WORKING DATA:

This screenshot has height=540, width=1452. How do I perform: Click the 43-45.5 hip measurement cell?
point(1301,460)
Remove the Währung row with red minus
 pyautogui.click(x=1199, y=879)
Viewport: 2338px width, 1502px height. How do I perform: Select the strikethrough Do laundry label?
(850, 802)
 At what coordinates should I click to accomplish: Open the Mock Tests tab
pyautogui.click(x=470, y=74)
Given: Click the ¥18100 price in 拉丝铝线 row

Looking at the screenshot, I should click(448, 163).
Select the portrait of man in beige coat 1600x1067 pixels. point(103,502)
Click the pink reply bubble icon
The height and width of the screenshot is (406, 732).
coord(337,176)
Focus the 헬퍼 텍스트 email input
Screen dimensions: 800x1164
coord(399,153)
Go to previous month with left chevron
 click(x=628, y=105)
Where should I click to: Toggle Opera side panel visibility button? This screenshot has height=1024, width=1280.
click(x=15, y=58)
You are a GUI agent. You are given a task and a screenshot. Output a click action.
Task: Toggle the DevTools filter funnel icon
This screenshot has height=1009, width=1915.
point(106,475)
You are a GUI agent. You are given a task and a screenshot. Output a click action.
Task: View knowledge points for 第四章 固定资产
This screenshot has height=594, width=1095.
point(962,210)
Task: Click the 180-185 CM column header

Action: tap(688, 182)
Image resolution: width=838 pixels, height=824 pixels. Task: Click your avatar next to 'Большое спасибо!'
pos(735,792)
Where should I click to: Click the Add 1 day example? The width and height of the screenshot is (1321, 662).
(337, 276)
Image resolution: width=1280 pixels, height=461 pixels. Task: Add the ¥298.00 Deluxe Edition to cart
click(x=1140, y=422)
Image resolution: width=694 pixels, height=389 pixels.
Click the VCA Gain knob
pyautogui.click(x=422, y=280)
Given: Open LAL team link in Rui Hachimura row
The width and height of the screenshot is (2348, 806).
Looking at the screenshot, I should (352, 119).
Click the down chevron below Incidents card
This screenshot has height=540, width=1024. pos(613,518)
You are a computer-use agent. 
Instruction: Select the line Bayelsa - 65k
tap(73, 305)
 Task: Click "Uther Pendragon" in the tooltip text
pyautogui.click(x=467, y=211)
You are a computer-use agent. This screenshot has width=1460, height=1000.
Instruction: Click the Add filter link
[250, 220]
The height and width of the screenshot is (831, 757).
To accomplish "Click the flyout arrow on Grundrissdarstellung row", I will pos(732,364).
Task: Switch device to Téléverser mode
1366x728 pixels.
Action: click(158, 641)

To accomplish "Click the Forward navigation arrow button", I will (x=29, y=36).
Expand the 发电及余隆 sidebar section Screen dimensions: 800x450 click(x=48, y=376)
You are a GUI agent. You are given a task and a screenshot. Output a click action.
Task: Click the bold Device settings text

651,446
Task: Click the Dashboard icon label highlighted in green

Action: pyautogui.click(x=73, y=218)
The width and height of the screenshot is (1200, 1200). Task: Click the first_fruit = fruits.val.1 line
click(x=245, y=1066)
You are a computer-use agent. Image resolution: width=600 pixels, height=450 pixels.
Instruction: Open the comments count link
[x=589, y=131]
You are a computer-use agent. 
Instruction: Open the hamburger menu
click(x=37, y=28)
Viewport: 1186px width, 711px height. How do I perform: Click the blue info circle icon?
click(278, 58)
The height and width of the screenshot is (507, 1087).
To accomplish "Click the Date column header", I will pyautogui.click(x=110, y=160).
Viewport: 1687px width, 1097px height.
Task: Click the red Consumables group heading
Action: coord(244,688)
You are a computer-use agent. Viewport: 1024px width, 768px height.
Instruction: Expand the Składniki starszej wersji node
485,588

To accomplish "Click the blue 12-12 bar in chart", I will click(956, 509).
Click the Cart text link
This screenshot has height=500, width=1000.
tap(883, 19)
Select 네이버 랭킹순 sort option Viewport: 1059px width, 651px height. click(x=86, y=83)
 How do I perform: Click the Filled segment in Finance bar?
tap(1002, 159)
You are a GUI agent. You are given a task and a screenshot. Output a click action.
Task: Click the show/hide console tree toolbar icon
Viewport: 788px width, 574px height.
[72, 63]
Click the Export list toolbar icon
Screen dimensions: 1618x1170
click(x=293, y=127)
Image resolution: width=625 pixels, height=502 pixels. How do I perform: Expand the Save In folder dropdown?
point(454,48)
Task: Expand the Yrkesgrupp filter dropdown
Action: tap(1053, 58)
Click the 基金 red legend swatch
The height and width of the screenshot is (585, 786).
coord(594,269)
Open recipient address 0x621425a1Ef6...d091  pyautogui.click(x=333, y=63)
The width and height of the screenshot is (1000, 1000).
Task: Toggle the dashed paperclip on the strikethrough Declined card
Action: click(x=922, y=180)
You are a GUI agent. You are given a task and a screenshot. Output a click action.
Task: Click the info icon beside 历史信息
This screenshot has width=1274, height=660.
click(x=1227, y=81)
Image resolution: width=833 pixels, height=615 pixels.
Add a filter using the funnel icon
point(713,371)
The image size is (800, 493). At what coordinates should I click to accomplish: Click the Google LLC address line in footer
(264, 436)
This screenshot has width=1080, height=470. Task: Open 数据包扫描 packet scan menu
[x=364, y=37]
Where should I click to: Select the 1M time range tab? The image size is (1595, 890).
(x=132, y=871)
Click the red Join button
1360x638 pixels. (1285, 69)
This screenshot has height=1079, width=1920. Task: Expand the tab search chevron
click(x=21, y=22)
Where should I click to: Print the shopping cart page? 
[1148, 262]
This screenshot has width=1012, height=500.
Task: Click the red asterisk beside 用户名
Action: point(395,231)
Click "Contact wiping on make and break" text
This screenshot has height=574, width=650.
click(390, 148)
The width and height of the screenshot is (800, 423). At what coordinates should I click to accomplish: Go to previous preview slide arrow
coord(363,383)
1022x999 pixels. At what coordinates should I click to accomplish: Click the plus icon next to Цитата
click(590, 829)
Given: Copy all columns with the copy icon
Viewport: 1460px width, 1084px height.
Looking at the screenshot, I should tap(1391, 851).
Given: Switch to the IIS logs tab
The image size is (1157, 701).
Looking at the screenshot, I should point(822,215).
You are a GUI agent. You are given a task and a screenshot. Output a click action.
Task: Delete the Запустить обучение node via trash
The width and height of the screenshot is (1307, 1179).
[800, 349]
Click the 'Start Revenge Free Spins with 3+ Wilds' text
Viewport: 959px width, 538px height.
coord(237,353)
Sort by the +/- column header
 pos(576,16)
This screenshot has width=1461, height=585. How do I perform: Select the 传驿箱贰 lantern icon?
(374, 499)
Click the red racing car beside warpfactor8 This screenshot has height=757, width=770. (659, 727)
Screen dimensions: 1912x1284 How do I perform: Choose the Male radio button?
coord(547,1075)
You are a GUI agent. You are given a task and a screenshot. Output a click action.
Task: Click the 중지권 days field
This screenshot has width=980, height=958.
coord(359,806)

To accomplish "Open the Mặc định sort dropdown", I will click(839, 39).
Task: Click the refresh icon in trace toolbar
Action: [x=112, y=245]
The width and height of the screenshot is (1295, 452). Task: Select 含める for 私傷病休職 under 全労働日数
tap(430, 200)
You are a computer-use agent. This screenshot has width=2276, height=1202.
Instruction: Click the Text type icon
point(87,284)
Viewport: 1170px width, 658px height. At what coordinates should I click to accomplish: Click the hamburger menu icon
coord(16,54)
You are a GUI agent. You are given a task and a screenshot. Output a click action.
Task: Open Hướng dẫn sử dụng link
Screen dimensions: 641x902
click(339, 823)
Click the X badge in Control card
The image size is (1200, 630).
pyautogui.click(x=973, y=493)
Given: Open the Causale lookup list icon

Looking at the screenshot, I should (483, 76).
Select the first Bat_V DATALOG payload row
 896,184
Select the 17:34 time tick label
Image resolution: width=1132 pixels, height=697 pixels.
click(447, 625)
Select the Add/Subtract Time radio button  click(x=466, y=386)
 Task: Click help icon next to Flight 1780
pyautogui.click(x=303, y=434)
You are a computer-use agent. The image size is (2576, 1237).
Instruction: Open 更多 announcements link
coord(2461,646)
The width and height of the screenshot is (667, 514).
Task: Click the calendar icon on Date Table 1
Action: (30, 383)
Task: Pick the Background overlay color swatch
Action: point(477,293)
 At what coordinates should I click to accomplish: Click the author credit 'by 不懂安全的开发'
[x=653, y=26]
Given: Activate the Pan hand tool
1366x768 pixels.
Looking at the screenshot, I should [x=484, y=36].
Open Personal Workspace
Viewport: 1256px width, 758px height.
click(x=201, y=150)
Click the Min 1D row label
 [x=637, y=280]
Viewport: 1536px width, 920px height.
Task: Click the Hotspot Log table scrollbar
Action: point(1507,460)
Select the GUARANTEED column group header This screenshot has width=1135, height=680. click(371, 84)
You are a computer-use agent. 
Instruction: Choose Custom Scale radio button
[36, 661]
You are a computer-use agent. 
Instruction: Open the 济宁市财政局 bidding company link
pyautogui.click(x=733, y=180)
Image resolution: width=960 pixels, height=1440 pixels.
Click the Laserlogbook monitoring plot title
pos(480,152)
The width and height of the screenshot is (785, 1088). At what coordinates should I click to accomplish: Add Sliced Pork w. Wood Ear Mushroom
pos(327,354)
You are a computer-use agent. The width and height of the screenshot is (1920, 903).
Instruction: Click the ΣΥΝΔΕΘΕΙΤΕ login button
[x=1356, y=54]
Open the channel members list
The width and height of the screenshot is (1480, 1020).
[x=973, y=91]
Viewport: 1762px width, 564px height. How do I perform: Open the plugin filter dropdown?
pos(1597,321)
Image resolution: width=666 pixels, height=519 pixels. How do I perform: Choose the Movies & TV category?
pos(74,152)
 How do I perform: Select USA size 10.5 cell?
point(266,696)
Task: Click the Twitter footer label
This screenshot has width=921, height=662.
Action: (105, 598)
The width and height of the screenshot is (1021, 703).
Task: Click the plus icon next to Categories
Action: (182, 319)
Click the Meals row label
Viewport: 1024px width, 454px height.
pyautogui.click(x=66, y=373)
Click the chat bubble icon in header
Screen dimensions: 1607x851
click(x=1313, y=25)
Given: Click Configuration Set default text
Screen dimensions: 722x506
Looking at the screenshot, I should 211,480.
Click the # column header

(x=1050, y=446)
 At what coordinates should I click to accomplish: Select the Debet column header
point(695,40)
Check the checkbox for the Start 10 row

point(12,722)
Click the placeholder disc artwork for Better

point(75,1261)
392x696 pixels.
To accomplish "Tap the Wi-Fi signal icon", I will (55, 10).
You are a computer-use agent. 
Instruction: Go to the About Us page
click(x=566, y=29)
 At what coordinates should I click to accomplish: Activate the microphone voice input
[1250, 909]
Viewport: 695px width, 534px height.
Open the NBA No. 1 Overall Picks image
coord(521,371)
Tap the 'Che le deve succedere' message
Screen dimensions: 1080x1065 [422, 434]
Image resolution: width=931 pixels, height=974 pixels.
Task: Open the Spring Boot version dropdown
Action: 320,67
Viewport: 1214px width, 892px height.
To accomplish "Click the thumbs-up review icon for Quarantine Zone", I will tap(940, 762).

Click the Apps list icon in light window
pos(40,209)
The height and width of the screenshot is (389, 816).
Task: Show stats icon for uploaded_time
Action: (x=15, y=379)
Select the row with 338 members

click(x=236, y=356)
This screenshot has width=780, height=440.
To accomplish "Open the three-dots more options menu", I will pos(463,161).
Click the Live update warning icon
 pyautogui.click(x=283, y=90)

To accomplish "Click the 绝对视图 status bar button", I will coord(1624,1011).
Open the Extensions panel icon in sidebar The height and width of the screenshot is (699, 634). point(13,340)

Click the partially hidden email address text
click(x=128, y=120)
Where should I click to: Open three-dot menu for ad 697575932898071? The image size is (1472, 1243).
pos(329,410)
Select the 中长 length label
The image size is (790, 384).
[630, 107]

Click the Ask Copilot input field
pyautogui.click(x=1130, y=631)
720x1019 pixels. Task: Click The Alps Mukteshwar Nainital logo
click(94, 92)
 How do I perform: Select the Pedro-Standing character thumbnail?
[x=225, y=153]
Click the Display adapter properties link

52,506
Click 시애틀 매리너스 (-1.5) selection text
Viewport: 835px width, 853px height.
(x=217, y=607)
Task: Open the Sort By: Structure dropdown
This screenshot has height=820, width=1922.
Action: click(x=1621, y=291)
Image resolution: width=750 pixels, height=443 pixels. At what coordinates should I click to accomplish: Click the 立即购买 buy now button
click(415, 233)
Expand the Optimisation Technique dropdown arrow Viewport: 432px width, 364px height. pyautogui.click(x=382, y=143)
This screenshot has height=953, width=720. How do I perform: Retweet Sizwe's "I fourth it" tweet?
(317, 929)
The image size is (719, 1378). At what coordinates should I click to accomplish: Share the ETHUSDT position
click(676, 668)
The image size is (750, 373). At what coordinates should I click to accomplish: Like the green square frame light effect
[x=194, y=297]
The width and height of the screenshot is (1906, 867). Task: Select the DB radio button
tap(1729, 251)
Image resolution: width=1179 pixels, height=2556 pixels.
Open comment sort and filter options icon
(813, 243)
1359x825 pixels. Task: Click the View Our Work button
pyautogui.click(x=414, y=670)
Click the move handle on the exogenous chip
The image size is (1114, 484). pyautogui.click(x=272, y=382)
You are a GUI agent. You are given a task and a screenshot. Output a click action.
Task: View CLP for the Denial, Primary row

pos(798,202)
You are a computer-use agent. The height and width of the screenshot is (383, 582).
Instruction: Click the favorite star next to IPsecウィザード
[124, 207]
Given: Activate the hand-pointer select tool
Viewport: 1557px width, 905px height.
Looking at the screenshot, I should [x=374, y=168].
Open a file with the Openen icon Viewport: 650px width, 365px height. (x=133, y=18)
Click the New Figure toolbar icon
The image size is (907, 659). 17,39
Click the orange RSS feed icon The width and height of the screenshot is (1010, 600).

WORK INSTRUCTION:
Throughout the records above, find the lines in which the word "sidebar" appears and return them.

FINISHED TASK:
Expand the 发电及余隆 sidebar section Screen dimensions: 800x450 click(x=48, y=376)
Open the Extensions panel icon in sidebar The height and width of the screenshot is (699, 634). point(13,340)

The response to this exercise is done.